The final plan for next year’s spending in the Departments of Public Health and Human Services does not include money for reopening the Iowa Juvenile Home in Toledo. Representative Dave Heaton, a Republican from Mount Pleasant, points to the pending lawsuit which has challenged Governor Terry Branstad’s decision to close the home this past January.
“Language in the bill has a group meeting and collecting information and coming to us next year with recommendations,” Heaton said this afternoon. “…If the court case comes down in favor of the facility, we’ll have to have some discussion about that next year.”
House Democratic Leader Mark Smith of Marshalltown is one of five legislators who signed onto that lawsuit, arguing the state needs to keep the facility open to provide services to the most troubled teenage girls in the state.
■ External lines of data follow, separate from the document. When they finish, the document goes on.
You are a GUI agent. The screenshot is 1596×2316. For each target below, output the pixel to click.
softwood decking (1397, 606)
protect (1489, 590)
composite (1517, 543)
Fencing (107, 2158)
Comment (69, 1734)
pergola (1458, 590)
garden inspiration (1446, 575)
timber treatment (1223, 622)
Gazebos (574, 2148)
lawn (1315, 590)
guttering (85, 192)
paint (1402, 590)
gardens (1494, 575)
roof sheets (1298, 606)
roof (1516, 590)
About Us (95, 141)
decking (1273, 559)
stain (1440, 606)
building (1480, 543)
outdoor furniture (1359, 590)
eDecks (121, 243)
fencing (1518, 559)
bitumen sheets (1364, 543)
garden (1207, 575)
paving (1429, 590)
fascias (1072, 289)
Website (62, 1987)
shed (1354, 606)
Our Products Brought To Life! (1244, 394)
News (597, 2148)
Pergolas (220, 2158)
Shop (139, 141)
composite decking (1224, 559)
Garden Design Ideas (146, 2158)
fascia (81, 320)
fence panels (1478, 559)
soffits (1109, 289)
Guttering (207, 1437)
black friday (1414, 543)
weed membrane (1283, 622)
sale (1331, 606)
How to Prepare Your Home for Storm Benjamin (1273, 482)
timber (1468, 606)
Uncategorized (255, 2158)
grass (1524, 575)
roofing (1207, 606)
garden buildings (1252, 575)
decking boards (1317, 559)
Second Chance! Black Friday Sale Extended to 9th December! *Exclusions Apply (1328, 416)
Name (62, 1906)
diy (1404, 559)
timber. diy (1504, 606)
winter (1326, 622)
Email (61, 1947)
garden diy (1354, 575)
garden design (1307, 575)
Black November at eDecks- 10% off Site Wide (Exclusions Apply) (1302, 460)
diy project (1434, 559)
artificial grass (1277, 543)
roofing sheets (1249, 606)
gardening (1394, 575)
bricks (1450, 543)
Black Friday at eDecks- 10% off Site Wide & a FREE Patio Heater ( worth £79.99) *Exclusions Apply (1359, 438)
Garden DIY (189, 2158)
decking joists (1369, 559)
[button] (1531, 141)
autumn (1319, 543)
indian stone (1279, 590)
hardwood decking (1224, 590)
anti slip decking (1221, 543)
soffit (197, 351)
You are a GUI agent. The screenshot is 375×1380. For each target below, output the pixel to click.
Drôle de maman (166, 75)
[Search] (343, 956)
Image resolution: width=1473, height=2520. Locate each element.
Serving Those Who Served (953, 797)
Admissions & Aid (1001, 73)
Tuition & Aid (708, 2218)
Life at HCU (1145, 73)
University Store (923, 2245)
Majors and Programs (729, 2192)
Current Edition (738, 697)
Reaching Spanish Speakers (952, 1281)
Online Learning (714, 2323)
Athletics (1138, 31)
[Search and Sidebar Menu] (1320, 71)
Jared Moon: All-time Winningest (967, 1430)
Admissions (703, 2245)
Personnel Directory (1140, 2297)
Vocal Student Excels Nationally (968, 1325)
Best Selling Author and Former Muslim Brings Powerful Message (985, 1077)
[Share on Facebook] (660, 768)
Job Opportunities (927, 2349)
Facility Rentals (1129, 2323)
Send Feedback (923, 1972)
“I don’t think we’re adequately addressing those issues,” Smith said this afternoon.
The governor closed the Iowa Juvenile Home after allegations surfaced that its teenage residents were being mistreated, with a few young women kept in solitary confinement for months. Branstad has vowed to veto any attempt by legislators to reopen the home, however the legislature has set aside about half a million dollars to continue basic maintenance of the facility.
The budget bill that has cleared the House and Senate requires tracking of former Iowa Juvenile Home residents who were either sent back home or transferred to private facilities. Senator Jack Hatch, a Democrat from Des Moines, said a newly elected General Assembly will be able to look at the situation with “different eyes” in 2015.
“We’ll be able to see whether or not these girls were placed in an appropriate provider placement, treatment center,” Hatch said early this evening.
However, Hatch is not seeking reelection to the senate. He’s running for governor and he’s criticized Governor Branstad’s decision to close the home for delinquent teenage girls. Branstad says private facilities are better able to care for the troubled teens.